Owners of residential property must be careful in preparing and signing leases with tenants. Beyond the dollars and cents of the agreement and the income or financial statement analyses, an owner must consider how to protect themselves before, during and after the term of the lease. The following represent key considerations in any residential lease agreement:
1. Use Limitations: While the intended use of the property has undoubtedly been considered well in advance of the signing of the lease agreement, it is essential that an owner include detailed limitations on the tenant’s rights to use the premises. Due to assumptions, prior informal conversations and failure to consider potential ramifications, an owner may overlook this important portion of any lease.
(1) Specify Residential Use. A residential lease should indicate that the property is to be used solely for residential purposes and for no business, retail or other commercial uses.
(2) Limit the Number / Type of Occupants. An owner should consider what limitations should be placed on the number of occupants, the relationship between occupants and the permissibility of overnight and/or long-term guests. Limitations on group gatherings may also be desirable depending on circumstances.
(3) Require Certain Obligations of Tenant.

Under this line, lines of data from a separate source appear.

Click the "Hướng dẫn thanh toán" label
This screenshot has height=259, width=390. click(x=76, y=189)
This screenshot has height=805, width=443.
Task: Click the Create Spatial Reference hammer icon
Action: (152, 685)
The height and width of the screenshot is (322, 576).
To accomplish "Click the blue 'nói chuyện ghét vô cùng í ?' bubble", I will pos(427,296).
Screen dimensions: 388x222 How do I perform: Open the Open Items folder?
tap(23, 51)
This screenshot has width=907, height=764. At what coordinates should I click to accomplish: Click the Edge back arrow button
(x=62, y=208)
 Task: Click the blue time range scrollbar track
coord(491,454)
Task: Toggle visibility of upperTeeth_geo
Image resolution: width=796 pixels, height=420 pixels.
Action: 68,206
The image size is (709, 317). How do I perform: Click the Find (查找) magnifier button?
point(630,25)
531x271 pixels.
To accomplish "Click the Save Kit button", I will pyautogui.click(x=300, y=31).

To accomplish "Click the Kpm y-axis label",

A residential lease should obligate the tenant to maintain the property in good and clean condition and may limit period in which the property can be left vacant during the term of the tenancy.
2. Required Insurance Provisions: A well-drafted lease should spell out the insurance requirements of both the owner and the tenant. A property owner must be diligent in being sure that its property (and pocketbook) are protected upon the occurrence of events ranging from a fire or a slip-and-fall accident to a disgruntled tenant or negligent (or malicious) acts of a tenant or other party. An owner must consider requiring a residential tenant to obtain certain basic types of insurance policies. If these policies are required, the landlord should require that proof of insurance be provided to the landlord. The following basic coverage* should be considered in a residential setting:
(a) General Liability
(b) Real Property Insurance
(c) Renters Insurance
*Insurance limit amounts should be determined in consultation with a qualified professional.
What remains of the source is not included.